Illya’s been calling people up on his pen, but not Napoleon.
Napoleon didn’t even know he was imprisoned. Why, Mr Waverly? Why?
Illya
looks almost hurt at the laughter of the criminals at how long he’s
been locked up. He’s really rankled about this.
Interesting
little character trait of Illya’s that he cleans his cutlery off
with his napkin before using it.
Food!
At last. Illya, you better get that sausage down you. Somebody
might – er – put you on ice.
Oh.
Bugger. Too late.
Look
at Napoleon’s hands as he eats. Just look at them. This man is a
hand artiste. He performs hand ballet. He is a hand god. But
look at the hollow disappointment in Illya’s eyes. Can’t he at
least put the sausage in his pocket before he’s put on ice by the
bad guys?
Stuff
happens. Blah. It concerns Artie
and the criminal boss. I forget his name. Is he Illya? Is he
Napoleon? Is he Victoria? No. He is dead to me. Anyway,
things happy. Frederick is close to a meltdown. He needs Victoria to
take a look at the account book of the Duchy of Ingolstein. Artie
King is the be all and end all. They’ve even pawned the crown
jewels. The only option is for Victoria to marry Artie, in order to
save her country. Frederick
reminds her in no uncertain terms that Victoria is, in essence, a
baby-making machine. That’s her duty.
The
face of a young woman who’s been told she has to marry a gangster
in order to save her country. Frederick
tries to convince her that she can do anything she wants with Artie
once she’s married to him. Victoria probably knows that that’s
not really true, but it’s a nice platitude for men to believe in so
that they feel less guilt about the patriarchy.

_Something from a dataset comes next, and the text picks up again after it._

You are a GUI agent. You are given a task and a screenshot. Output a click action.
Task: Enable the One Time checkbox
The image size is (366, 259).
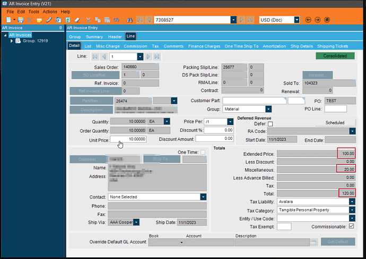[x=202, y=153]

The nuns probably teach them
that at the convent school. Nuns are badass.
The
face of a man who wants to marry a Grand Duchess as much as the Grand
Duchess wants to marry him. He’s not the type to be tied down. I
suppose the truth is that Artie is, at heart, a Good Guy, so he
probably would be tied down, or at least feel guilty in his
philandering.
Meanwhile…
Napoleon
and Illya have spent the night together in the closet, and now
they’re coming out, in this
episode about true love and removing masks and following one’s
heart. No subtext here. None
at all.
Directly
upon coming out of the closest they toast to marriage. Aww, boys.
Napoleon
is drinking like a man who’s spent too long locked in a closet, and
was considering drinking his own urine, and he’s quite thirsty, but
the idea of drinking to Artie King makes him want to vomit.
Oh,
Napoleon. Hat.
Meanwhile,
Waverly’s casual attire belies his agitation over the idea that
everything is going to utter pot because his two top agents are
spending their time rescuing each other from towers and sitting in
closets together instead of managing to net the prize of about a
dozen arch criminals who are dangling right in front of them.
They
try to sort things out, but the trouble is that Victoria
Adelaide Dagmar Alexandra Maude Xenia is
a strong woman, and really Napoleon and Illya are ancillary to this
whole business, because you can’t really make her do anything. Women...
There
are lots of subtle shifts in time in this episode. If we include
Illya’s gaol time the whole affair must have lasted well over a month.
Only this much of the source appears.